By Julie Bombacino
Unlike neighboring gas stations or the two local grocery stores, knowing just who your competition is online isn’t as easy as looking out the window. So before you assume you know who your competitors are, go to Google and type in your main keyword/phrases. Who’s paying to be there? Who’s got the top natural search listings? Like it or not, these are your competitors. Take note.
Where to start?
Once you know who you’re competing against, start with Alexa to get basic information on their Web site traffic compared to your traffic. Alexa compiles this data from the usage of their toolbar, on a rolling three-month basis. Alexa data should only be used for guiding decisions, not making them. There are a number of naysayers online to how accurate (or not) the data really is, so be careful and don’t bet the farm on that data alone.
Ah, Google. So many tools, so little time. Go to Google and type in link:www.yoururl.com to see how many Web sites are linking to your site. Now do the same for your competitions URL. Find anything interesting? If you don’t like how you stack up, might be time to create a linking strategy for your company. (Remember, inbound links impact your natural search engine rankings.)

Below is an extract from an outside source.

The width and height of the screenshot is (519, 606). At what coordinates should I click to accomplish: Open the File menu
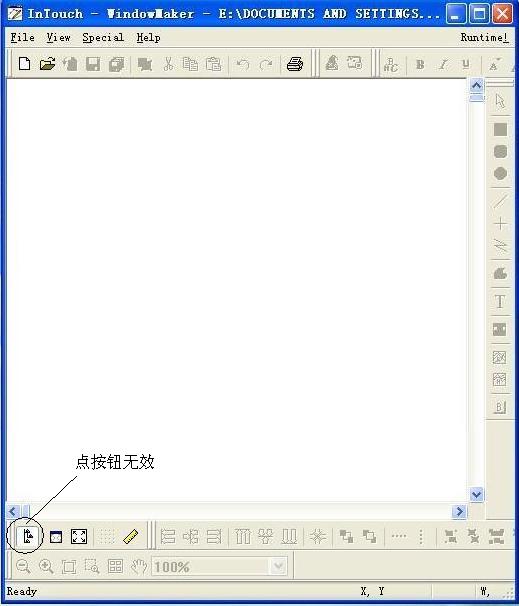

Next, head on over to blogsearch.google.com to see how many blogs are talking about you and your competition. If you’re really interested, you can even read what they’re saying. This is by no means a scientific number of how well a business is or isn’t doing, but it should give you a feel for what people are saying (blogging) about you / your competition. While you’re there, set up an email alert for your company.
The Grunt Work
Now that you know who your competitors are and have an estimate of their traffic, the grunt work begins. To truly gain a competitive edge, you have to see what they have on their sites. So go to each one and take note of how big the site is, what they offer, how professional it is, are there things they’re doing that you should be doing? All of this is especially important if you conduct transactions online.
Instead of just keeping all this information in your head, create a spreadsheet and document it all. That way you can look back in a few months and see changes.
About the Author
Julie Bombacino is a Chicago-area independent marketing consultant with over 12 years of marketing experience, specializing in online marketing. Mrs. Bombacino is a graduate of The Ohio State University and earned an MBA in marketing at DePaul University. She can be reached at email@example.com.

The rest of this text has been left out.